If you’re going to run a business in radio these days, it seems the smaller markets are the places to be.
The dollars are fewer, of course; still, much of the good news coming out of radio’s business side of late has been from outside the big cities.
The latest numbers along those lines come from BIA Financial Network, which reports that while large radio markets “continue to struggle,” small and medium-sized cities are showing minor gains in revenue and a better outlook than their top-10 peers.
The firm issued its quarterly “Investing in Radio Market Report.” It said markets 11th and higher “will see better revenue growth quicker from the slump in the industry due to local advertising support, differences in competition and their audience’s embrace of technological improvements.”
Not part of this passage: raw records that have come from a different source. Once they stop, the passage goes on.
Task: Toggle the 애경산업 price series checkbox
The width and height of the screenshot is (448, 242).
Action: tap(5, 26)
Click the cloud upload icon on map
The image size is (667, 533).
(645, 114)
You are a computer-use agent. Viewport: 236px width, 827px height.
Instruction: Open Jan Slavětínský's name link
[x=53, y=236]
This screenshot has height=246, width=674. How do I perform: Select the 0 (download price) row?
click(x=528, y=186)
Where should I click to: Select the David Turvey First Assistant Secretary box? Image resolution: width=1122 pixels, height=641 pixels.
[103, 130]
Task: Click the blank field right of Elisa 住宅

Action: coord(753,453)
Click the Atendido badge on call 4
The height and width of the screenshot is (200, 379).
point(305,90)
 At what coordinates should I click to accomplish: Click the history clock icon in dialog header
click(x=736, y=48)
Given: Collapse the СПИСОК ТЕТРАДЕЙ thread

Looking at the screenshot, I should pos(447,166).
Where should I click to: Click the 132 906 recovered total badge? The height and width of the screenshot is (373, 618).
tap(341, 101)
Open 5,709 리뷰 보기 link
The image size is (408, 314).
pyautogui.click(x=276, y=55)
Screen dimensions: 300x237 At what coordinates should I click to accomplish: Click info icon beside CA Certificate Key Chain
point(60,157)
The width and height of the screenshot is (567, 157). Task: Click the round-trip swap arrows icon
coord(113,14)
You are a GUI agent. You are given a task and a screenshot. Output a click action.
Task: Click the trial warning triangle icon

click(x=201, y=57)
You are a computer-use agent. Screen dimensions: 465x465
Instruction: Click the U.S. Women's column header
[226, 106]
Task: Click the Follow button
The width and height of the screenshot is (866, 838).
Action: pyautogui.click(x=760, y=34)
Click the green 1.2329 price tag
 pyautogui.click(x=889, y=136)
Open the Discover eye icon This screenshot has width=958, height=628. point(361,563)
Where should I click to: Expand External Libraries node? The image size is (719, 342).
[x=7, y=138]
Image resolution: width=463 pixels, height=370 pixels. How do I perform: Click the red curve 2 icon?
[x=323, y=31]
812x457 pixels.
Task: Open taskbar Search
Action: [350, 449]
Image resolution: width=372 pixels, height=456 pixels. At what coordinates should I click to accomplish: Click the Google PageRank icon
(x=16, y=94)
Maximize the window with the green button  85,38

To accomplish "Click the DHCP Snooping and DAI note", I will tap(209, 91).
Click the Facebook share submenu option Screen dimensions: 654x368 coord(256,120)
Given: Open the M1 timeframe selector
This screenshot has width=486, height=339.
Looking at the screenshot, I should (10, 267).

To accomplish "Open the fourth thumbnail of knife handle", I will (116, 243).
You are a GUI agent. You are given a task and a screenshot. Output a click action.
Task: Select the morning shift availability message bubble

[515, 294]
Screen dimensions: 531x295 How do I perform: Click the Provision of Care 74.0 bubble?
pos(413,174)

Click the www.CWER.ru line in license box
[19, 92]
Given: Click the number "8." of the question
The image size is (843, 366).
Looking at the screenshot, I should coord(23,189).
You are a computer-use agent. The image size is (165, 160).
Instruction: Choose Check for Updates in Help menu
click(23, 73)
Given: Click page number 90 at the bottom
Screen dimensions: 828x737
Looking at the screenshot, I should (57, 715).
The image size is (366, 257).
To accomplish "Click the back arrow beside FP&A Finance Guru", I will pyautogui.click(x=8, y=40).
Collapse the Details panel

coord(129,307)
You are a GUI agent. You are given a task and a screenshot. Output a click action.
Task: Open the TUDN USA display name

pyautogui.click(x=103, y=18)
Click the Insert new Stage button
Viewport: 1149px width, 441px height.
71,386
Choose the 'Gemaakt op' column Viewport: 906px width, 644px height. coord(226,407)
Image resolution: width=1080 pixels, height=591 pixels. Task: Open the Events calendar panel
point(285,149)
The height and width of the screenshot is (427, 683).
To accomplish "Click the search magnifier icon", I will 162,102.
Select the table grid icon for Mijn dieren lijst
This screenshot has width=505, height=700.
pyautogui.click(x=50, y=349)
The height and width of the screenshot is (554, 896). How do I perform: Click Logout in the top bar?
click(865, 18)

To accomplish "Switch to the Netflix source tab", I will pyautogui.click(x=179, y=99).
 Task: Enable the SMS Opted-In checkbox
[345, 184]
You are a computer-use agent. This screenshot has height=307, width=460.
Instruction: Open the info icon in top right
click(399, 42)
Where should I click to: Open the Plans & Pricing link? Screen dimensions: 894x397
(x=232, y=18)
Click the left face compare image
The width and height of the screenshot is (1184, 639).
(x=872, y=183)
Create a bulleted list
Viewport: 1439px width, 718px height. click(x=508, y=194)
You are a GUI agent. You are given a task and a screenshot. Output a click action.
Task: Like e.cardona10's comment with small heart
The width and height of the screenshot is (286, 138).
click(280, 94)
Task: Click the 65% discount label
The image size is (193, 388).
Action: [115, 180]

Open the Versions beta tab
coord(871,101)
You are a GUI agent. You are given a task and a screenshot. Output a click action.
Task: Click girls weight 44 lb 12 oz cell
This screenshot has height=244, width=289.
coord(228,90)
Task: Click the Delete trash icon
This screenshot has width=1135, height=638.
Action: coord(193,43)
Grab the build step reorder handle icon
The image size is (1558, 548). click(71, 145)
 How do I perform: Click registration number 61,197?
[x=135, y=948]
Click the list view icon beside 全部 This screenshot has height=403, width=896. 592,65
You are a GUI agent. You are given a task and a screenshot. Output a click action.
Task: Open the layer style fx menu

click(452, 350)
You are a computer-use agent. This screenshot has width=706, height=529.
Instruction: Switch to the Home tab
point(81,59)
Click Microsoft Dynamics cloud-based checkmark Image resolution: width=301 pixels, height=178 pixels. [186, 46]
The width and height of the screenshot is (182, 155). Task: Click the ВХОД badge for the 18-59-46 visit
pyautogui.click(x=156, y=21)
The company thinks small and mid-sized markets will reach radio revenue levels equivalent to those of last year by 2011.
“This time frame is two-three years before large markets such as New York, Los Angeles and Chicago will rebound to that level.”
It named markets where it expects to see increases including McAllen-Brownsville, Texas (2.8 percent), El Paso, Texas (3.8 percent), Madison, Wis. (1 percent), and Baton Rouge, La. (3 percent).
“Advertisers in these smaller regions continue to find radio to be an effective medium to reach consumers,” said stated BIA’s Mark Fratrik. He also thinks listeners are “beginning to respond favorably to the digital innovations their favorite stations are making through multicasting and live audio streaming, enhanced Web sites and HD Radio.”
But he also doesn’t expect radio operators to return to double-digit growth anytime soon.